Anger over Church-run schools move

Michael Gove praised the standards and popularity of church schools

Michael Gove praised the standards and popularity of church schools

First published in National News © by

The Church of England could be given the power to run thousands of secular state schools in UK under a deal with the Department of Education.

The Church will be forced to preserve the character of non-faith schools and community schools joining a Church of England academy chain would not have to change its admissions policy, religious education lessons or employment terms for teachers, The Times said.

Bishops will also have the power to appoint governors at the schools.

But the move has caused disquiet among secular groups, who said the decision would irreversibly increase religious influence over state schools.

Education Secretary Michael Gove praised the standards and popularity of church schools during a seminar at Lambeth Palace and urged a continuing partnership with the Church.

In a statement Mr Gove said: "We would not have so many great state schools in this country without the Church of England. I know the Church does a wonderful job helping to raise educational standards and in providing a safe and loving environment for hundreds of thousands of children.

"However, there is much more we can do together. I want the Church to recover the spirit which infused its educational mission in Victorian times and support more new schools - especially academies and free schools - to bring educational excellence to the nation's poorest children."

Approximately one million children currently attend Church of England schools.
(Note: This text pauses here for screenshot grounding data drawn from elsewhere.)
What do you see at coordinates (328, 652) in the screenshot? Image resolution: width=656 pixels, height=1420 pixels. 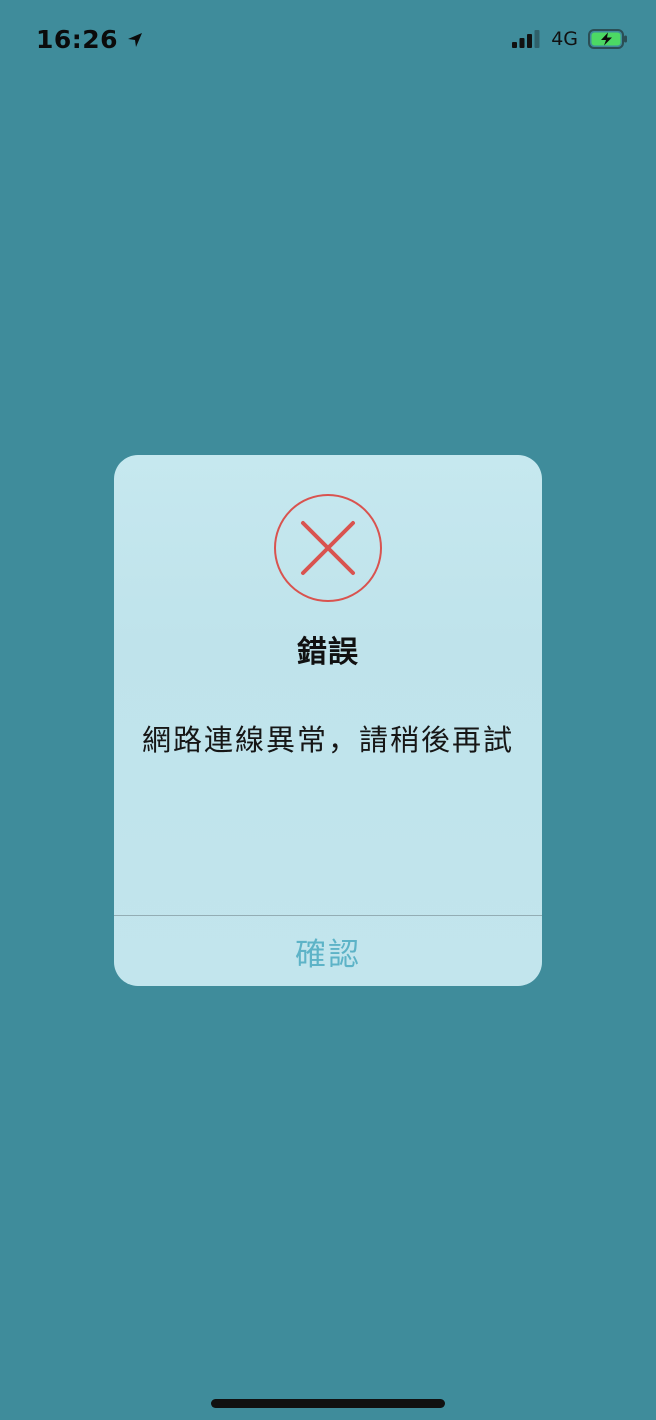 I see `dialog-title: 錯誤` at bounding box center [328, 652].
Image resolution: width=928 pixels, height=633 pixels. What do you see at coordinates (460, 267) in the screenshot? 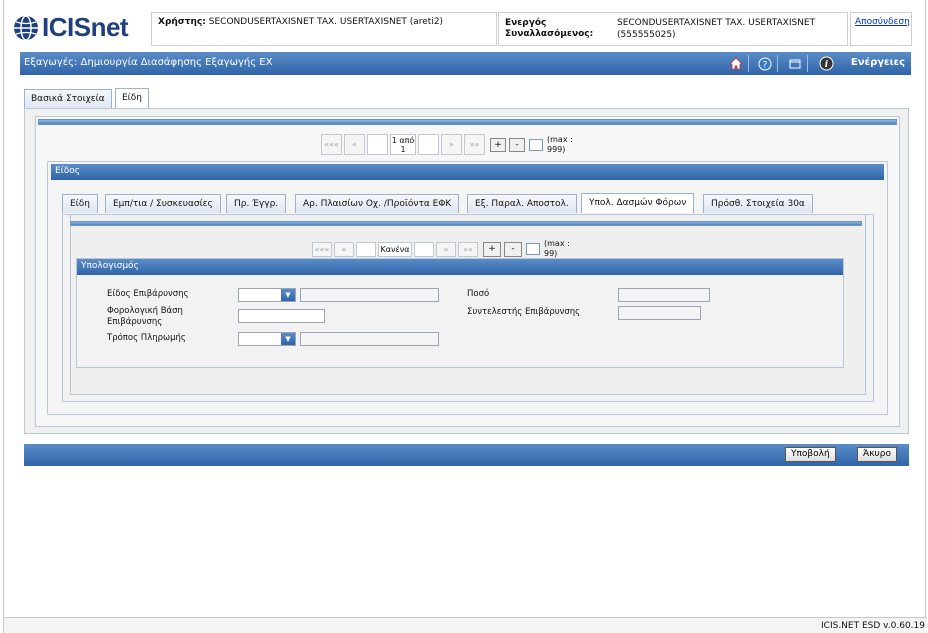
I see `calculation-section-title: Υπολογισμός` at bounding box center [460, 267].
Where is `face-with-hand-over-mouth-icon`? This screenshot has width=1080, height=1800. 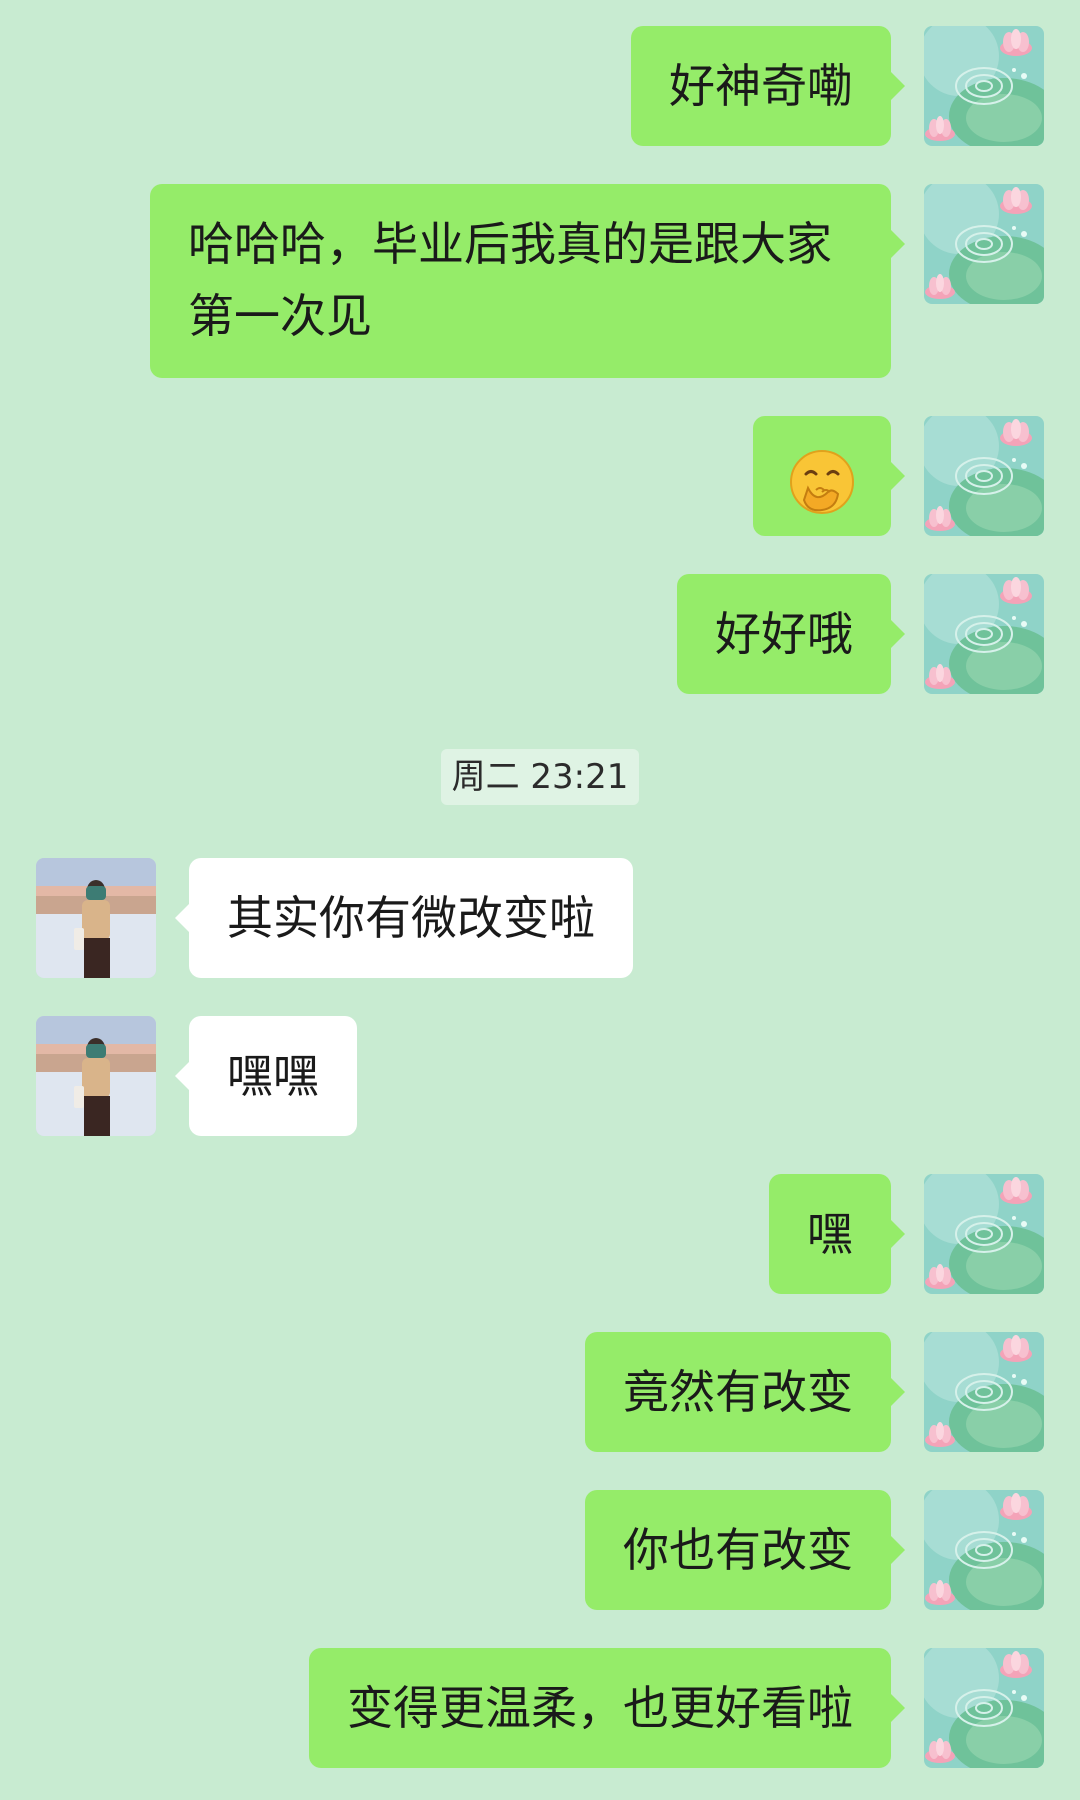
face-with-hand-over-mouth-icon is located at coordinates (822, 482).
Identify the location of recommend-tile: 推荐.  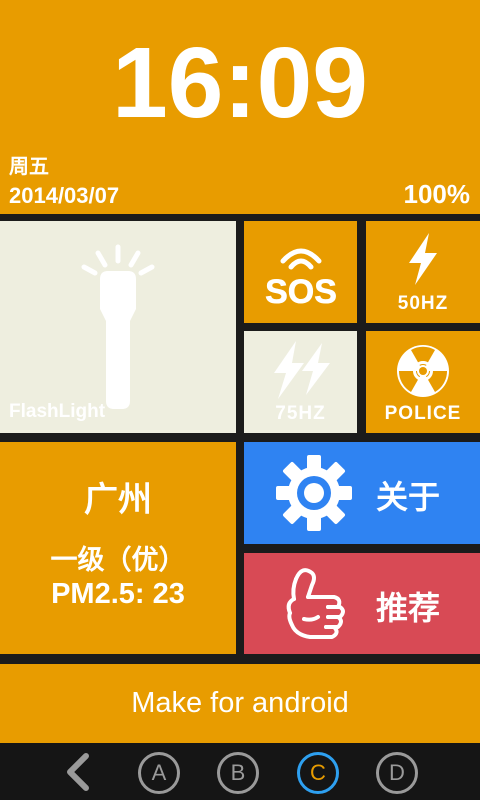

There are 4,484 Church of England primary and middle schools, a quarter of the total, and 193 secondary schools.

The Bishop of Oxford, the Right Rev John Pritchard, who leads education policy within the Church, believes small village primary schools will want to join academy trusts led by its schools to secure their future, and promised the would be "safe with us", The Times said.

Bishop Pritchard said: "This will be a way for them to have the security of a larger body with mutual support, with resources that are much more extensive." He added: "Dioceses have the privilege and opportunity to put local church and local school into the same box, as it were, and say that's where the mission of the Church lies."